--- start of PROVIDED MATERIAL ---
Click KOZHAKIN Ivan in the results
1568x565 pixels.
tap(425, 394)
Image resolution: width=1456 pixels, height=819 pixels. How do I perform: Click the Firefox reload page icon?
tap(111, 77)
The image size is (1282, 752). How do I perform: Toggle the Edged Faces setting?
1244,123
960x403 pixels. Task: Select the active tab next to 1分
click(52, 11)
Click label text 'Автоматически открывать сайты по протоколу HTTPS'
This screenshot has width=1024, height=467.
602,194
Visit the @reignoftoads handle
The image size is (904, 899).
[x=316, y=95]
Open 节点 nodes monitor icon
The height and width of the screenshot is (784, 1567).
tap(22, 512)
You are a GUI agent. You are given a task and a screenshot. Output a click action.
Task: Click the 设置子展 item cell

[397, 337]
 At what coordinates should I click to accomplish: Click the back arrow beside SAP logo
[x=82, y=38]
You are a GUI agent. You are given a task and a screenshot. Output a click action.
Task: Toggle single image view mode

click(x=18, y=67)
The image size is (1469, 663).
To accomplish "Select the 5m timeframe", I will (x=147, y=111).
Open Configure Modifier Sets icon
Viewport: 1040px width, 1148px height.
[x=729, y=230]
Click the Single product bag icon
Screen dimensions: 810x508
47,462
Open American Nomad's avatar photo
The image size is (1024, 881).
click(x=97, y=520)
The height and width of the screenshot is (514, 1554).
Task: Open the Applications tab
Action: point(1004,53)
--- end of PROVIDED MATERIAL ---
WHAT YOU NEED TO DO – Copy each of the items above word for word.

EXERCISE ANSWER –
Click KOZHAKIN Ivan in the results
1568x565 pixels.
tap(425, 394)
Image resolution: width=1456 pixels, height=819 pixels. How do I perform: Click the Firefox reload page icon?
tap(111, 77)
The image size is (1282, 752). How do I perform: Toggle the Edged Faces setting?
1244,123
960x403 pixels. Task: Select the active tab next to 1分
click(52, 11)
Click label text 'Автоматически открывать сайты по протоколу HTTPS'
This screenshot has width=1024, height=467.
602,194
Visit the @reignoftoads handle
The image size is (904, 899).
[x=316, y=95]
Open 节点 nodes monitor icon
The height and width of the screenshot is (784, 1567).
tap(22, 512)
You are a GUI agent. You are given a task and a screenshot. Output a click action.
Task: Click the 设置子展 item cell

[397, 337]
 At what coordinates should I click to accomplish: Click the back arrow beside SAP logo
[x=82, y=38]
You are a GUI agent. You are given a task and a screenshot. Output a click action.
Task: Toggle single image view mode

click(x=18, y=67)
The image size is (1469, 663).
To accomplish "Select the 5m timeframe", I will (x=147, y=111).
Open Configure Modifier Sets icon
Viewport: 1040px width, 1148px height.
[x=729, y=230]
Click the Single product bag icon
Screen dimensions: 810x508
47,462
Open American Nomad's avatar photo
The image size is (1024, 881).
click(x=97, y=520)
The height and width of the screenshot is (514, 1554).
Task: Open the Applications tab
Action: point(1004,53)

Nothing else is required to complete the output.